You are viewing a plain text version of this content. The canonical link for it is here.
Posted to dev@httpd.apache.org by Graham Leggett <mi...@sharp.fm> on 2012/11/07 18:05:25 UTC
Re: svn commit: r1406719 - in /httpd/httpd/trunk: CHANGES docs/log-message-tags/next-number include/http_core.h server/core.c server/protocol.c
On 7 Nov 2012, at 17:56, sf@apache.org wrote:
> Author: sf
> Date: Wed Nov 7 16:56:38 2012
> New Revision: 1406719
>
> URL: http://svn.apache.org/viewvc?rev=1406719&view=rev
> Log:
> New directive HttpProtocol which allows to disable HTTP/0.9 support.
It feels wrong targeting 0.9 only, would it be possible to do this in a generic way, say by listing the ones accepted, or by specifying a minimum?
Regards,
Graham
--
Re: svn commit: r1406719 - in /httpd/httpd/trunk: CHANGES docs/log-message-tags/next-number include/http_core.h server/core.c server/protocol.c
Posted by Jim Jagielski <ji...@jaguNET.com>.
On Nov 7, 2012, at 12:05 PM, Graham Leggett <mi...@sharp.fm> wrote:
> On 7 Nov 2012, at 17:56, sf@apache.org wrote:
>
>> Author: sf
>> Date: Wed Nov 7 16:56:38 2012
>> New Revision: 1406719
>>
>> URL: http://svn.apache.org/viewvc?rev=1406719&view=rev
>> Log:
>> New directive HttpProtocol which allows to disable HTTP/0.9 support.
>
> It feels wrong targeting 0.9 only, would it be possible to do this in a generic way, say by listing the ones accepted, or by specifying a minimum?
>
Almost seems like using Limit would even be better... :/
Re: svn commit: r1406719 - in /httpd/httpd/trunk: CHANGES
docs/log-message-tags/next-number include/http_core.h server/core.c
server/protocol.c
Posted by Stefan Fritsch <sf...@sfritsch.de>.
On Wed, 7 Nov 2012, Tim Bannister wrote:
> On 7 Nov 2012, at 18:12, Stefan Fritsch wrote:
>> On Wed, 7 Nov 2012, Graham Leggett wrote:
>>
>>>> New directive HttpProtocol which allows to disable HTTP/0.9 support.
>>>
>>> It feels wrong targeting 0.9 only, would it be possible to do this in a generic way, say by listing the ones accepted, or by specifying a minimum?
>>
>> Any suggestions for a syntax? Maybe:
>>
>> HttpProtocol 1.1 # only 1.1
>> HttpProtocol 1.0- # 1.0 and above
>> HttpProtocol 1.0-1.1 # 1.0 and 1.1
>> HttpProtocol -1.0 # 1.0 and below
>
> Does it need its own directive? How about a new environment variable and Require:
>
> Require expr %{HTTP_PROTOCOL} -gt 1.1
>
>
> I realise that won't work as things stand, because -gt only handles integers. Maybe another binary operator could allow decimals?
>
> NB. SERVER_PROTOCOL would not be suitable because the initial “HTTP/” makes it harder to do math.

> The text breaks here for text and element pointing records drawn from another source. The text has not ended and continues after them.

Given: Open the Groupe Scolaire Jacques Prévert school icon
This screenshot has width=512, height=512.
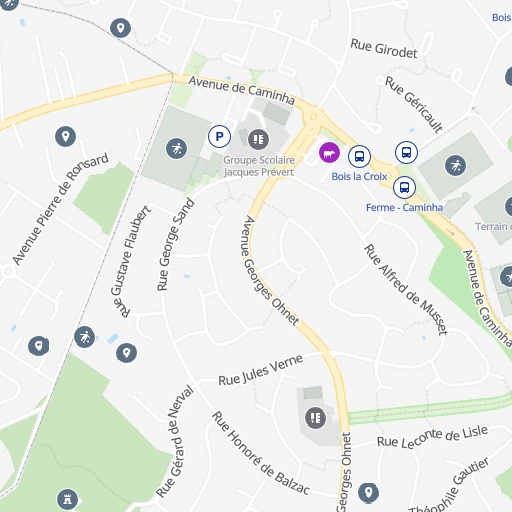Looking at the screenshot, I should point(258,139).
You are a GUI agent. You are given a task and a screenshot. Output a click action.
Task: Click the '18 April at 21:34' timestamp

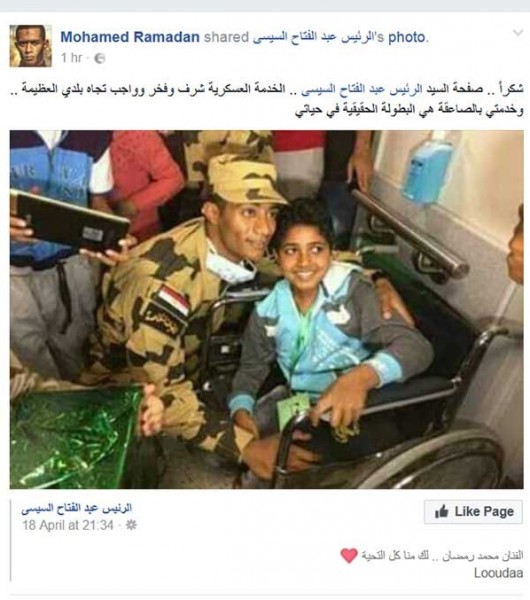pos(68,525)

I would prefer a dedicated directive: If you use authorization for that,
you have to take care that it is not overriden by per-directory authz
directives. Also, while evaluating an ap_expr is faster than e.g. using
mod_lua, it is still a relatively complex operation. And I expect a lot of
admins would like to disable 0.9, so having a way that has only minimal
impact on performance would be better. Finally, I am not 100% sure that
there are no code paths that cause a HTTP/0.9 error response to be sent
before the Requrire or <If> is executed. The dedicated directive is
certain to catch all uses of HTTP/0.9.
Re: svn commit: r1406719 - in /httpd/httpd/trunk: CHANGES docs/log-message-tags/next-number include/http_core.h server/core.c server/protocol.c
Posted by Tim Bannister <is...@jellybaby.net>.

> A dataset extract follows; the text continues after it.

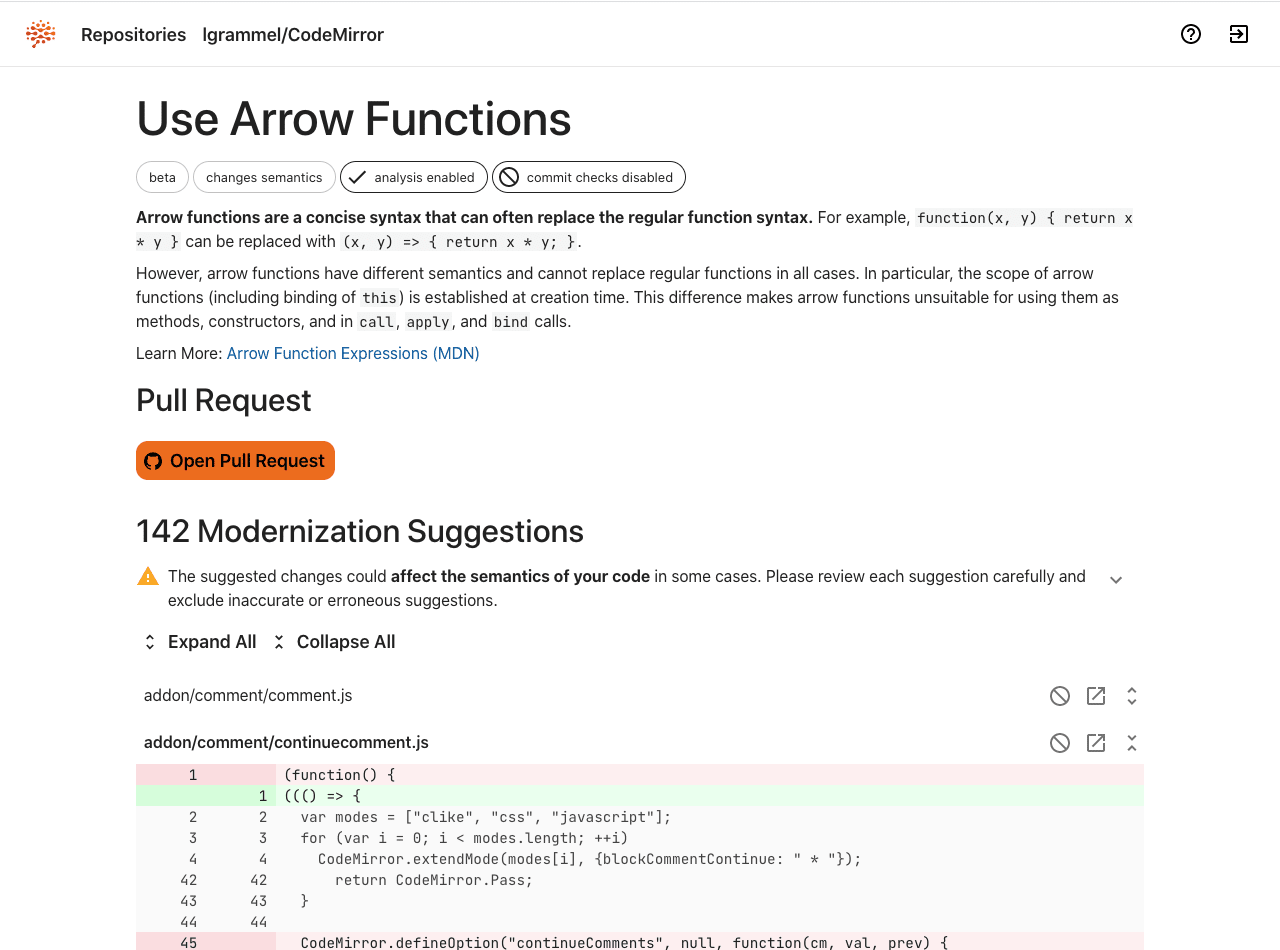This screenshot has width=1280, height=950.
Task: Expand the comment.js file diff
Action: coord(1132,696)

On 7 Nov 2012, at 18:12, Stefan Fritsch wrote:
> On Wed, 7 Nov 2012, Graham Leggett wrote:
>
>>> New directive HttpProtocol which allows to disable HTTP/0.9 support.
>>
>> It feels wrong targeting 0.9 only, would it be possible to do this in a generic way, say by listing the ones accepted, or by specifying a minimum?
>
> Any suggestions for a syntax? Maybe:
>
> HttpProtocol 1.1 # only 1.1
> HttpProtocol 1.0- # 1.0 and above
> HttpProtocol 1.0-1.1 # 1.0 and 1.1
> HttpProtocol -1.0 # 1.0 and below
Does it need its own directive? How about a new environment variable and Require:
Require expr %{HTTP_PROTOCOL} -gt 1.1
I realise that won't work as things stand, because -gt only handles integers. Maybe another binary operator could allow decimals?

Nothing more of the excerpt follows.